Daily Archives: 2 October 2017

Plant now for a glorious spring display

Plants bulbs now for a spring display

Plant now for a gorgeous flowering display in spring

Not only does our lovely 2018 Dairy Diary give you 56 fabulous recipes, but it also is packed with interesting articles, such as Blooming Bulbs, which gives lots of tips on flowering bulbs.

And it’s now time to plant for a gorgeous flowering display in spring. There is a myriad of stunning blooms to choose from including crocuses, narcissi, grape hyacinths (my favourite!), tulips, anemones, dog’s tooth violets and lily-of-the-valley.
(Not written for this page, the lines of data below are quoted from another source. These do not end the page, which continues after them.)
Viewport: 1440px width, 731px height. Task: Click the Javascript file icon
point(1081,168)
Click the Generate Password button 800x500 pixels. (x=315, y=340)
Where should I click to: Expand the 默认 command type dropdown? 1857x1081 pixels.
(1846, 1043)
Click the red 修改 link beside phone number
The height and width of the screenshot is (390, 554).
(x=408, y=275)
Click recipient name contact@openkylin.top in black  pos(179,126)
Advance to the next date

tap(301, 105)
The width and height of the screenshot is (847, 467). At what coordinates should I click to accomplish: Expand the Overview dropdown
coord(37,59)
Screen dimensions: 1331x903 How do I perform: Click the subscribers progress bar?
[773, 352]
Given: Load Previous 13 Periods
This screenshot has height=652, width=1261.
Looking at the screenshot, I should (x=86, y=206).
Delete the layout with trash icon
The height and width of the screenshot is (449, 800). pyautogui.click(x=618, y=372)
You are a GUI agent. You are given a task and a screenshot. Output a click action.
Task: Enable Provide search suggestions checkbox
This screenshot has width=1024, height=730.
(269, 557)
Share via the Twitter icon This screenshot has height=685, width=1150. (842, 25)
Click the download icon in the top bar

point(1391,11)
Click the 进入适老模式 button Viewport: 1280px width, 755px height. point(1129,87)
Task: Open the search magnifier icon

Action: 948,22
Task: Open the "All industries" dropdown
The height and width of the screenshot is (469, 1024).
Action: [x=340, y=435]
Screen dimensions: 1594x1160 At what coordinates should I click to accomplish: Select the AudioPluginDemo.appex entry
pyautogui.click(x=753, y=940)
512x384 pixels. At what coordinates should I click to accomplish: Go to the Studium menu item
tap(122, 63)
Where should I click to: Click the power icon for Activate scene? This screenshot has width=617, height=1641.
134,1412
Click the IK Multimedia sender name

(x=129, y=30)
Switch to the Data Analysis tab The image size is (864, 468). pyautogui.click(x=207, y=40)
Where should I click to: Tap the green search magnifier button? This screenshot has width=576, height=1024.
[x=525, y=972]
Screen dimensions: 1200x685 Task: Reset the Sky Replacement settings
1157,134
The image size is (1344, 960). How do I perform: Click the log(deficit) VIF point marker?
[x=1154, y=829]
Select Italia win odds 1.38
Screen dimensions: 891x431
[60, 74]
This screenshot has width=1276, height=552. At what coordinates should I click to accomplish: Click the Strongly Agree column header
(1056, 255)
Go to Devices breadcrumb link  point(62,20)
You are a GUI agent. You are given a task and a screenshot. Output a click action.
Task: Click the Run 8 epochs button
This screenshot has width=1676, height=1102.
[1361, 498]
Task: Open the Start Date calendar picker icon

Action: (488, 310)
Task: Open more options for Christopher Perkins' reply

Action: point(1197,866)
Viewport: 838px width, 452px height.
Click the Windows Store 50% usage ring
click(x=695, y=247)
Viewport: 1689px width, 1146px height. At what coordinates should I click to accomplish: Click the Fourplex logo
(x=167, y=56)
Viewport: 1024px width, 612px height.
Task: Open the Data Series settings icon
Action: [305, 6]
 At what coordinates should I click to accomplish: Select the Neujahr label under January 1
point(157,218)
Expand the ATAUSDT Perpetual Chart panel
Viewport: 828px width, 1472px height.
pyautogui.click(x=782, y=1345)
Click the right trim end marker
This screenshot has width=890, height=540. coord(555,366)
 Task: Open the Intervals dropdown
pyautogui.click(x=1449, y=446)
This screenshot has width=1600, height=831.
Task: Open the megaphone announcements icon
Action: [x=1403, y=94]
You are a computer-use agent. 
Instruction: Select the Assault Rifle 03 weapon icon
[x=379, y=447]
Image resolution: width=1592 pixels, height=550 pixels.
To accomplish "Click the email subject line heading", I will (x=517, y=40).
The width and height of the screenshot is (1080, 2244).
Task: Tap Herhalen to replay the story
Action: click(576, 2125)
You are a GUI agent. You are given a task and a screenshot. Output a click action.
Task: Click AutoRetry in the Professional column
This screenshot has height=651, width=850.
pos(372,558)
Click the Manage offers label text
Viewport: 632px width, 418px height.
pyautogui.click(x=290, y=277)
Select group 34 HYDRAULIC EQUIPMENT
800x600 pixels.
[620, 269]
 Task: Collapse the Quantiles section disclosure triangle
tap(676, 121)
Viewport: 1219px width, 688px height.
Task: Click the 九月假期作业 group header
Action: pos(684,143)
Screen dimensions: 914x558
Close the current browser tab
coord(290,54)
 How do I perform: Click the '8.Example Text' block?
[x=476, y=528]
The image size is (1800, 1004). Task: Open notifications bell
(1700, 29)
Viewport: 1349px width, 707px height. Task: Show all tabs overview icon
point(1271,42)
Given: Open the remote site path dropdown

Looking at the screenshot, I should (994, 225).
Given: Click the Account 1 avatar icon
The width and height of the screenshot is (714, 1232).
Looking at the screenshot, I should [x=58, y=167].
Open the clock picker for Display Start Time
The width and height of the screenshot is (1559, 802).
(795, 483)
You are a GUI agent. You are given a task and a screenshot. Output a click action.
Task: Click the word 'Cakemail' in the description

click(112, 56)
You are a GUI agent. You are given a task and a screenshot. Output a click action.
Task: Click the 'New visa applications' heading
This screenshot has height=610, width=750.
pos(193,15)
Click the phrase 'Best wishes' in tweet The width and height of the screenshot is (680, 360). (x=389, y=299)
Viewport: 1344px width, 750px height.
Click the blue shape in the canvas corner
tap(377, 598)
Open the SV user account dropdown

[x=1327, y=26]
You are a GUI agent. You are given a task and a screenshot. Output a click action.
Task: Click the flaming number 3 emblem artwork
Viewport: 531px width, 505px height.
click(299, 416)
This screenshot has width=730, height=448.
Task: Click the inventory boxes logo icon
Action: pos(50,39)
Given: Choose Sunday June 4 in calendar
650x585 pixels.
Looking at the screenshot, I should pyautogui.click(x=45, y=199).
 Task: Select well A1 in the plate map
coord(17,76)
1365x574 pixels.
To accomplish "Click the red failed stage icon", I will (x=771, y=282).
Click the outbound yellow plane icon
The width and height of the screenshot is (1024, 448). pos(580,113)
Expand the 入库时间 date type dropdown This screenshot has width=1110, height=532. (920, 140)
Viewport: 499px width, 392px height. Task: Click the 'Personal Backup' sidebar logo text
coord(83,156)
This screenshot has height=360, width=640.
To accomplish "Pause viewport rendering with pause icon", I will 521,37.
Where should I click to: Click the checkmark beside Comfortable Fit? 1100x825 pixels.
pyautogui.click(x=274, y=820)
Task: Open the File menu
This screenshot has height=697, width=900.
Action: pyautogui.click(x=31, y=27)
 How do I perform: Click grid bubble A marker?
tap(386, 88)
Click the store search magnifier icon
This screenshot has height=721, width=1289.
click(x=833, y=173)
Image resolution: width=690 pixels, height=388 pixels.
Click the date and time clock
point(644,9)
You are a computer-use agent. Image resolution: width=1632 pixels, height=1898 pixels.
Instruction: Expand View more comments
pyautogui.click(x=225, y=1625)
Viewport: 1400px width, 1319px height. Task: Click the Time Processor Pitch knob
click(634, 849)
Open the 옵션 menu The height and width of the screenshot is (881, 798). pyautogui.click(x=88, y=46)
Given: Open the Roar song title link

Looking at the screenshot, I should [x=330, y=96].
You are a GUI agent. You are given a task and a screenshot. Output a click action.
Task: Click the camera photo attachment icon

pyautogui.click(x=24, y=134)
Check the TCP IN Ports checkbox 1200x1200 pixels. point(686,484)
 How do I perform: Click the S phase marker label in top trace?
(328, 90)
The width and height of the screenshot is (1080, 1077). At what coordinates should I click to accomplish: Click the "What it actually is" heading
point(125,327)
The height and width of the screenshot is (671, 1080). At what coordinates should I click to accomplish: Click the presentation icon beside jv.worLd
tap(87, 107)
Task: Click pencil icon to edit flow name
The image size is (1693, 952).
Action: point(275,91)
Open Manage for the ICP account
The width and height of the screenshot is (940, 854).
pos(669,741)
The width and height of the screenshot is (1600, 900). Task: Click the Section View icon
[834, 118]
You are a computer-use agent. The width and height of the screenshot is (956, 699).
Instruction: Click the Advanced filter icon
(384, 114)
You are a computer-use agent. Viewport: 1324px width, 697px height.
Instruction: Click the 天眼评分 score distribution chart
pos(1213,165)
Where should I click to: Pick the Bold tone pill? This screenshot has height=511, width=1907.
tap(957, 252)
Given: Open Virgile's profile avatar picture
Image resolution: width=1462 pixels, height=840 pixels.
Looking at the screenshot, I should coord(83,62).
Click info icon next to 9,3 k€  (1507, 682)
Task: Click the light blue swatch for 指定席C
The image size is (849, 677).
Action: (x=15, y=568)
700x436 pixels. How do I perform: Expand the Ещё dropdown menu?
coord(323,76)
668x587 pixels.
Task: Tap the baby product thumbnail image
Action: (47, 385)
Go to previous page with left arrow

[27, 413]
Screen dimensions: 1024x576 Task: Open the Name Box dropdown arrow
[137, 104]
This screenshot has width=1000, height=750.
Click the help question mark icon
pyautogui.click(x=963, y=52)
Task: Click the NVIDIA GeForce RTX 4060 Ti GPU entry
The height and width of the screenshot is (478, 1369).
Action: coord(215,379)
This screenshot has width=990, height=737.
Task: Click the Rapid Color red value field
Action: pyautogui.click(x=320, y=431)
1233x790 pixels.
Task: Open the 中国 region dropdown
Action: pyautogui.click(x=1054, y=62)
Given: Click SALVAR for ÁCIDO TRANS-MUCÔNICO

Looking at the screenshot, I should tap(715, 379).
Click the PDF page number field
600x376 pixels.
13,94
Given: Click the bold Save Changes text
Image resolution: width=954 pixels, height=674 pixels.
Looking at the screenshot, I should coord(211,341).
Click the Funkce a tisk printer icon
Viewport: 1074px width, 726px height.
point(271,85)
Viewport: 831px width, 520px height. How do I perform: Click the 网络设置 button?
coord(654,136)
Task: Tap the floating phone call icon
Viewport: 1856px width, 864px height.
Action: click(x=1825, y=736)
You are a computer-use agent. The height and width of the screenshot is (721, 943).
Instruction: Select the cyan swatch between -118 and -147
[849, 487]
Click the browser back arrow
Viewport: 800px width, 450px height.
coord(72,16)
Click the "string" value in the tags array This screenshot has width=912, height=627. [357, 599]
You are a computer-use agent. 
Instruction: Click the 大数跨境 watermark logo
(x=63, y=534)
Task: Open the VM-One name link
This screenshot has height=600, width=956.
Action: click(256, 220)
In general, bulbs don’t take too much effort
to plant but the results can be spectacular,
providing a welcome ‘surprise’ in spring.

Planting

Planting spring bulbsIn the ground:
Prepare a hole, or a trench if you’re mass planting, to a depth of two or three times the height of the bulbs (three or four times for tulips – always the odd ones out!). Sit each one on its rough underside, so that the narrow end points upwards (a dip or buds for corms, which are flatter than true bulbs). Space them at least an extra bulb’s width apart. For tubers and rhizomes, it’s fine to lay them sideways. Replace the soil and gently firm down.

In containers:
The RHS recommends three parts John Innes No.2 to one part grit if you plan to leave the bulbs in situ for more than one season. Otherwise, using multi-purpose compost instead of John Innes is fine. Put some broken crocks or stones at the bottom of the pot to aid drainage and plant as before, but not quite so widely spaced. Water regularly.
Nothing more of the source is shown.